Fig. 1b shows time-lapse images of the motion of a droplet of volume V = 12 μl in a wedge of opening angle β = 12.5° during a cycle consisting of electrowetting actuation followed by spontaneous dewetting. Initially, the droplet is positioned between the two solid plates forming the wedge. Its equilibrium shape corresponds to a sphere, with an apparent contact angle θ_Y ≈180°. Applying a voltage, U = 100 V, leads to an abrupt reduction of the apparent contact angle to a new equilibrium value θ_e ≈ 123° ± 2.32°. As a consequence of the reduced contact angle, the drop moves towards the apex of the wedge, until it reaches a new equilibrium configuration which corresponds to a truncated sphere with a voltage-dependent apparent contact angle θ_e(U). Removing the applied voltage leads to a sudden increase in the contact angle and a spontaneous translation away from the apex towards the wider region of the wedge.
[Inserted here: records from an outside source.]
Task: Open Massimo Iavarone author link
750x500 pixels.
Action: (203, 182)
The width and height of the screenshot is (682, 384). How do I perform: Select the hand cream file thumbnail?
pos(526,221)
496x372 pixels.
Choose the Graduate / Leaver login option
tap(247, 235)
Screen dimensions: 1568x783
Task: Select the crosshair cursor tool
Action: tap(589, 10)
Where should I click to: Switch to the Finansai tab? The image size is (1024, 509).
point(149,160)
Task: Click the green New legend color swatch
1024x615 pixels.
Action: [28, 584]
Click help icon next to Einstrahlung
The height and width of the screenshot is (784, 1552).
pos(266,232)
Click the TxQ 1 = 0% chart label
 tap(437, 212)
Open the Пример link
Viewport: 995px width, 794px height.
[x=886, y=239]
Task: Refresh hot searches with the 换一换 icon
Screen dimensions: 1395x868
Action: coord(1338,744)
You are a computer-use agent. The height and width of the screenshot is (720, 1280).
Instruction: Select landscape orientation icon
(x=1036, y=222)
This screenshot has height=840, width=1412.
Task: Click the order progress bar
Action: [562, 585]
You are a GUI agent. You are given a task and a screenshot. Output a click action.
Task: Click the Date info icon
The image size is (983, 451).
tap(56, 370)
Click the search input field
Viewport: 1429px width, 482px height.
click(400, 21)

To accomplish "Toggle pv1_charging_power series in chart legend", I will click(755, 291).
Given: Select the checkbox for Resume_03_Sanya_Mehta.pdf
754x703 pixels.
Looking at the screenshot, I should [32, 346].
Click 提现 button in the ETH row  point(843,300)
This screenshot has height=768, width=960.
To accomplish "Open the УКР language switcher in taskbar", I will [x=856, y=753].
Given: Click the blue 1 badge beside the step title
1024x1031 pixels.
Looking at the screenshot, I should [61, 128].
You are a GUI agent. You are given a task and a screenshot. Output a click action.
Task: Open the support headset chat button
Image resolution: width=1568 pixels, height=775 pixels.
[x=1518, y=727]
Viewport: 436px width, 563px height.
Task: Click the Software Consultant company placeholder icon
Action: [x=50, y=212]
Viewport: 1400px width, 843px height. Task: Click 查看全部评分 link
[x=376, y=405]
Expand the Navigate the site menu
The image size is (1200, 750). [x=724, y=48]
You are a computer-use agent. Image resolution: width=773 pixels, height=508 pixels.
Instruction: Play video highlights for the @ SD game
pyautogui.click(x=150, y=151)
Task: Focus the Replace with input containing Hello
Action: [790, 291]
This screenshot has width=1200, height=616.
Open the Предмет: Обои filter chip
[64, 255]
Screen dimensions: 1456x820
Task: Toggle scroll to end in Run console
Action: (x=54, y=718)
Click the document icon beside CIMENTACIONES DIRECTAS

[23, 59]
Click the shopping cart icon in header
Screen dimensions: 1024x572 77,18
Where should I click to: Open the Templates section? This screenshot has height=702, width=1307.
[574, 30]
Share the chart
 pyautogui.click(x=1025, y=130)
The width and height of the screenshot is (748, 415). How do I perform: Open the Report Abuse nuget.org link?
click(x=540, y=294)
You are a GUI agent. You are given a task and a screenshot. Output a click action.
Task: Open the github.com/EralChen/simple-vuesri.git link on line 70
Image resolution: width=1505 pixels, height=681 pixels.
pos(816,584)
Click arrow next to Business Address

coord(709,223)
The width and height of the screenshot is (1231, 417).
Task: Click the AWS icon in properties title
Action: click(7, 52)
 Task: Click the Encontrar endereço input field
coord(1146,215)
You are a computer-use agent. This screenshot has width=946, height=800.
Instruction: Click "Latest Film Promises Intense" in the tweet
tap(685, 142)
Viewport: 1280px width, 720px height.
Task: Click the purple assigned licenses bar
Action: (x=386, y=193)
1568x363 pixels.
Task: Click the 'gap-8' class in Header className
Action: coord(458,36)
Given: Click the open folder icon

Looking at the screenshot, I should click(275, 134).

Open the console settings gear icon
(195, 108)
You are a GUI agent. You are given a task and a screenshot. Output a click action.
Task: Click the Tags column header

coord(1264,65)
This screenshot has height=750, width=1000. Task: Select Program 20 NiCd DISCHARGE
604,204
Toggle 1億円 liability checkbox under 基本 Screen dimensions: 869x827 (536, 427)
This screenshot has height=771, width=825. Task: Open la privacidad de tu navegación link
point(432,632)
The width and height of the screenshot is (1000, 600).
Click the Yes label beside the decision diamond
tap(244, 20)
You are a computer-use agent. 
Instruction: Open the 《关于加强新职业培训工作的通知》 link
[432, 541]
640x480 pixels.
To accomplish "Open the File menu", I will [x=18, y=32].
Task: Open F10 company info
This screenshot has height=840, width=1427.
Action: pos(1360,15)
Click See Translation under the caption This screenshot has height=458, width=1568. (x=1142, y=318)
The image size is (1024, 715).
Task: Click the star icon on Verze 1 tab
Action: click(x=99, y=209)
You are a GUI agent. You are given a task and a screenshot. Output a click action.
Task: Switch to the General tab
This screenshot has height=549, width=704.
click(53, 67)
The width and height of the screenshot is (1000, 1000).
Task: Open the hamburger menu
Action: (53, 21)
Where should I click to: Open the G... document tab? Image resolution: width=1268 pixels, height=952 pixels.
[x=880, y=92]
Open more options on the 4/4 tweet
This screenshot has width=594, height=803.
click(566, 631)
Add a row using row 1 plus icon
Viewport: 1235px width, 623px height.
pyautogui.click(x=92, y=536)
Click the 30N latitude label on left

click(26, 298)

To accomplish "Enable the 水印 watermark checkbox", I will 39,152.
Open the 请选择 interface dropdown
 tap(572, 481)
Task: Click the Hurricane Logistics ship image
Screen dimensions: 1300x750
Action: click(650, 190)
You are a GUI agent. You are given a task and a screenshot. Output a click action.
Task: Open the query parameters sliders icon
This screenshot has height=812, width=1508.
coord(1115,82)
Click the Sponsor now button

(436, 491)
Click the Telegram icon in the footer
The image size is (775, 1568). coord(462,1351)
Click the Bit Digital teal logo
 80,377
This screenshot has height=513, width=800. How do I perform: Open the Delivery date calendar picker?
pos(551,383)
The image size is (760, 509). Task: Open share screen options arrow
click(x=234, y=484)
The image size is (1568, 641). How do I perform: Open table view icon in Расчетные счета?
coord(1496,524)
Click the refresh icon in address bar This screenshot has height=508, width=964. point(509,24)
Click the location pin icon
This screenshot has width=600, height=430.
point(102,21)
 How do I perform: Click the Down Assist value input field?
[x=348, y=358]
Because of the geometry of the wedge and the conservation of the volume of the liquid, the equilibrium radius of the droplet, R_e = [6V/π(cos 3θ_e − 9 cos θ_e)]^1/3, and the position of its center relative to the apex of the wedge, x_e = −cos θ_eR_e/sin β, are completely determined by the drop volume V, the opening angle β of the wedge, and the voltage-dependent apparent contact angle, θ_e.¹⁹ This imposes practical limitations on the range of parameters accessible in the experiments. For the range of voltages considered in this study (60–100 V; s.d. 0.09 V), we studied three combinations of the droplet volume and the wedge angle, namely: 4 μl ± 0.16 μl and 4.5° ± 0.21°, 8 μl ± 0.16 μl and 9° ± 0.21°, and 12 μl ± 0.16 μl and 12.5° ± 0.21°. These choices ensure that the droplets travel over distances that are feasible for studying their motion, of at least 1 mm and below the length of the wedge walls.

From the classical theory of electrowetting, we expect that the apparent contact angle varies with the applied voltage obeying the Young–Lippmann's equation,¹

cos θ_e = cos θ_Y + η, (1)

where η = cU²/2γ is the electrowetting number and c is the capacitance per unit area of the dielectric gap between the conducting droplet and the solid electrode. Indeed, for the range of parameters considered in our experiments, a plot of cos θ_evs. U² is well described by a linear relation (see Fig. 1c). Furthermore, the figure shows the collapse of the data onto a single curve; this implies that θ_e is independent of the droplet volume and of the angle of the wedge and further validates eqn (1). In our experiments the dielectric configuration results from a layer of Paralyne-C, a Teflon layer, and a layer of bromohexadecane. From the data, we measured the corresponding capacitance per unit area using a linear fit, yielding c = 3.3616 × 10⁻⁶ ± 6 × 10⁻⁸ F m⁻². In the following, we will use this value to compute the electrowetting number.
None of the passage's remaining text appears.